Évidemment, les personnages diffèrent. Mais l’idée de fond est exactement la même. Depuis des années Barack Obama a travaillé à son « personal branding », son image de marque à lui. Quand cette image puissante a enfin fait vibrer plus de la moitié des Américains, les conditions gagnantes commençaient à être réunies.

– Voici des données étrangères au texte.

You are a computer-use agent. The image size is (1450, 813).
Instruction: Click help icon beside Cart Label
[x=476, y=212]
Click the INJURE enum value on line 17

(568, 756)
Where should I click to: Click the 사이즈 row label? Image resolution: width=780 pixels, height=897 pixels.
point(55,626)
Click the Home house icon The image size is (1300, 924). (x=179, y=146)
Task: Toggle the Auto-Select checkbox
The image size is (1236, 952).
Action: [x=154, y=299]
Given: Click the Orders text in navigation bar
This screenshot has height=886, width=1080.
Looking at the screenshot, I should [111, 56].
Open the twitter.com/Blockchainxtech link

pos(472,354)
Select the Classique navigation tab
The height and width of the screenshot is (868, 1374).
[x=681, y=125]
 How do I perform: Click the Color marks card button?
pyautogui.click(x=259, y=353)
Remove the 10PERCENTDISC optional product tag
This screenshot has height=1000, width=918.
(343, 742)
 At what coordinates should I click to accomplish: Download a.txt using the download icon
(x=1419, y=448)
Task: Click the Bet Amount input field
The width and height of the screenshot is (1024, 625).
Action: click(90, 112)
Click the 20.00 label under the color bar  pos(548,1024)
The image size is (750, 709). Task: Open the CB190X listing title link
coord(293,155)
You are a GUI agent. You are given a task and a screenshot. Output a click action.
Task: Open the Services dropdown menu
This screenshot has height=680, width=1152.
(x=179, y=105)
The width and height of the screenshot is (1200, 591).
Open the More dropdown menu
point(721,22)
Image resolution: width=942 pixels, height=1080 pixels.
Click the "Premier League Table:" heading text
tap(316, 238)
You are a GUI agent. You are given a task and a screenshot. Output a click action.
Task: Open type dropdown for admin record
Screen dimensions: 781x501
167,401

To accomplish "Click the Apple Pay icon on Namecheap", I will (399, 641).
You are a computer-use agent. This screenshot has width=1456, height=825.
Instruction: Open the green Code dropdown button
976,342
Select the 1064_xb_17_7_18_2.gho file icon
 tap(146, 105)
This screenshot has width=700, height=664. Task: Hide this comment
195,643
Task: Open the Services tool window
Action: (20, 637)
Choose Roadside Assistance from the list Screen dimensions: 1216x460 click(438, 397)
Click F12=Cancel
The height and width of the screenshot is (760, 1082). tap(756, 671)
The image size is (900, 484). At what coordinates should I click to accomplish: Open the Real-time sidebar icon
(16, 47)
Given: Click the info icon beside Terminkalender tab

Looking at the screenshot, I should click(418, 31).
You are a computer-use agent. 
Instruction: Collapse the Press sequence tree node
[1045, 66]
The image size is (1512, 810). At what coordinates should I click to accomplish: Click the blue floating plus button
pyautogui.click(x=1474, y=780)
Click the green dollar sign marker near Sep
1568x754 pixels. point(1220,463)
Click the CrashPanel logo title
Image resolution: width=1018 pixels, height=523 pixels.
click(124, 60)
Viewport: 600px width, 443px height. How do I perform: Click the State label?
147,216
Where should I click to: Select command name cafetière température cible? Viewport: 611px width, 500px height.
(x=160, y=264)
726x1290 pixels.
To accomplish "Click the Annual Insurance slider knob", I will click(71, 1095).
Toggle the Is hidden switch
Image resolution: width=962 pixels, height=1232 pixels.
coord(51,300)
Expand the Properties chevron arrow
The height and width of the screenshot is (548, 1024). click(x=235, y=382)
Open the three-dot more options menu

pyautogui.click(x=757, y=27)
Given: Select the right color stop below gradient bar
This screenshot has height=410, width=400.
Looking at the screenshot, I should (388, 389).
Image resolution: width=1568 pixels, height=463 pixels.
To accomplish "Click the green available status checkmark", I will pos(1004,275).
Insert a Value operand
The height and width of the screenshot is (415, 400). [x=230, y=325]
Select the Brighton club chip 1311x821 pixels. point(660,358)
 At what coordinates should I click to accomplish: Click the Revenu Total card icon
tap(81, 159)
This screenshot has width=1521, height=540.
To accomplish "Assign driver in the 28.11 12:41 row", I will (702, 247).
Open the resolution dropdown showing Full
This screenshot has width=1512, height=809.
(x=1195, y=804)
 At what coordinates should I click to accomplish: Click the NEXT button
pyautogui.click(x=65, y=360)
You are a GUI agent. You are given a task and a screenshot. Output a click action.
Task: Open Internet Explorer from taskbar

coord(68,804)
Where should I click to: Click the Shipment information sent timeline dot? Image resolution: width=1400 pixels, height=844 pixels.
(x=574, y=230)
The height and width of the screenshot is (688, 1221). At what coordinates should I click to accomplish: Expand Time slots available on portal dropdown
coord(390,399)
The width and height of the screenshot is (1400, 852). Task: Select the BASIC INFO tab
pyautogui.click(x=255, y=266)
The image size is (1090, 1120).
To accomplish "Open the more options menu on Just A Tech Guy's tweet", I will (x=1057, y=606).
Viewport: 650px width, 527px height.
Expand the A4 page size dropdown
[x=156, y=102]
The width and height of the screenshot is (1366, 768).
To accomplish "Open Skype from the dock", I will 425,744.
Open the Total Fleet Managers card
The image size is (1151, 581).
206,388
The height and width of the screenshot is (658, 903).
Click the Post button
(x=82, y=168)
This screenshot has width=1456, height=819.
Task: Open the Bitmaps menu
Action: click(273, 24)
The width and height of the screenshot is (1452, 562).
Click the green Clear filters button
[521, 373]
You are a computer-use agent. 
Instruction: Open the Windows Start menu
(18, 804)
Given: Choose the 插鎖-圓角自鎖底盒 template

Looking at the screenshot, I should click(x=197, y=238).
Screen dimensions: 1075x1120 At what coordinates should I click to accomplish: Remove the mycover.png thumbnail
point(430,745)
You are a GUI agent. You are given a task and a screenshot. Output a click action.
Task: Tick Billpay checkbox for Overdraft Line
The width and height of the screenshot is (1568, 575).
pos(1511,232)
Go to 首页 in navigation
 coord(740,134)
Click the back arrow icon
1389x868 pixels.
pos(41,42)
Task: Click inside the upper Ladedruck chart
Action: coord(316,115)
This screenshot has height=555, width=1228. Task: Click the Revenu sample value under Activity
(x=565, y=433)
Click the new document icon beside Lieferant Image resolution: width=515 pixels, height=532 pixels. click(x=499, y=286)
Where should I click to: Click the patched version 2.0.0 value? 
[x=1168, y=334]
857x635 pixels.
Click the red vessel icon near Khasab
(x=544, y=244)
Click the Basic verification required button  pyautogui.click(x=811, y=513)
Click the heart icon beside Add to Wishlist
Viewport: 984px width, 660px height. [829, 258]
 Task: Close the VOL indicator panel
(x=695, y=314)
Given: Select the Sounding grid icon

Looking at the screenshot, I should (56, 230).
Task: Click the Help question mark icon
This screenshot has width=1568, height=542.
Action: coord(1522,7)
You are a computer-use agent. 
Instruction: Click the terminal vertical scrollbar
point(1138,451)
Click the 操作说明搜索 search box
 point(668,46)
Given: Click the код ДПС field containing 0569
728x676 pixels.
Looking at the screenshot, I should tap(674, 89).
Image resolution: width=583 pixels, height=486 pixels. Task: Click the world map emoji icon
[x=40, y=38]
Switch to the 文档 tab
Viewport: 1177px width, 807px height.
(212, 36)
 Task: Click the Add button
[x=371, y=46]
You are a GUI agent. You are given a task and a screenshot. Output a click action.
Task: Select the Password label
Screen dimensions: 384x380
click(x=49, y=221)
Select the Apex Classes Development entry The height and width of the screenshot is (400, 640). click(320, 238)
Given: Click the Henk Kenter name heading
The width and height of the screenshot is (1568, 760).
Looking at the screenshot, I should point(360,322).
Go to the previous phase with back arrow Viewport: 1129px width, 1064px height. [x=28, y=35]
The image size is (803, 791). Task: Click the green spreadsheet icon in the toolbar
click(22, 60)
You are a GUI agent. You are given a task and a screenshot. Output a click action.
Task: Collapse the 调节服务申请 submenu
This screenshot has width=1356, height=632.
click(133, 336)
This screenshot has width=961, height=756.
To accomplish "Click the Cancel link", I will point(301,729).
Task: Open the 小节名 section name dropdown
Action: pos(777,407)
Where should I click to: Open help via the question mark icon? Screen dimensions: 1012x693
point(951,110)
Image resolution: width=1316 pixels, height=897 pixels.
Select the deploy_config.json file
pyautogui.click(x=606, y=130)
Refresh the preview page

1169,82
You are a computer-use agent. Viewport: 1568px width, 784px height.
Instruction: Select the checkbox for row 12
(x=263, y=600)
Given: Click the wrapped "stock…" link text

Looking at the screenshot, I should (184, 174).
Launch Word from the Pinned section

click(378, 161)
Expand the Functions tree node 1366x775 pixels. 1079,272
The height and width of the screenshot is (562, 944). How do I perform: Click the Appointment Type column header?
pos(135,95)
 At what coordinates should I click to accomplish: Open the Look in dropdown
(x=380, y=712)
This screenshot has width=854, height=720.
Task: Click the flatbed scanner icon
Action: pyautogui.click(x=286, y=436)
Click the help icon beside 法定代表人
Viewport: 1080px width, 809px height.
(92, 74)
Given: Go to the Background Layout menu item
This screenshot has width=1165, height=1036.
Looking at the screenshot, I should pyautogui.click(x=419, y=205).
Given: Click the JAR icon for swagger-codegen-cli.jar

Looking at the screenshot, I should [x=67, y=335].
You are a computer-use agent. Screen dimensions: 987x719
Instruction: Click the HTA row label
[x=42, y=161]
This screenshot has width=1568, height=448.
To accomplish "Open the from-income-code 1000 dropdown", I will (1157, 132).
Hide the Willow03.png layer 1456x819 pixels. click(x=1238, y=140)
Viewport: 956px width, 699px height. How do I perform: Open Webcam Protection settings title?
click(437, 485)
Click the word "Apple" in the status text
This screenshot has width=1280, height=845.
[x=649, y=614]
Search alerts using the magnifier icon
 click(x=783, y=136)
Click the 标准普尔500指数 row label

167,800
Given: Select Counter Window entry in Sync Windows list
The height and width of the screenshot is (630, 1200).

Je sais que c’est plus compliqué que cela, mais n’empêche. Il faut dire que George W. Bush dont l’image de marque était et est toujours jugée très mauvaise par une grande partie de ses compatriotes, W donc a permis à Barack Obama de faire vivre sa marque personnelle de façon éclatante.
Nous verrons quel type de président Obama fera. D’ailleurs, ce n’est pas le but de mon propos. Mais nous avons affaire à quelqu’un dont l’image de marque est terriblement puissante.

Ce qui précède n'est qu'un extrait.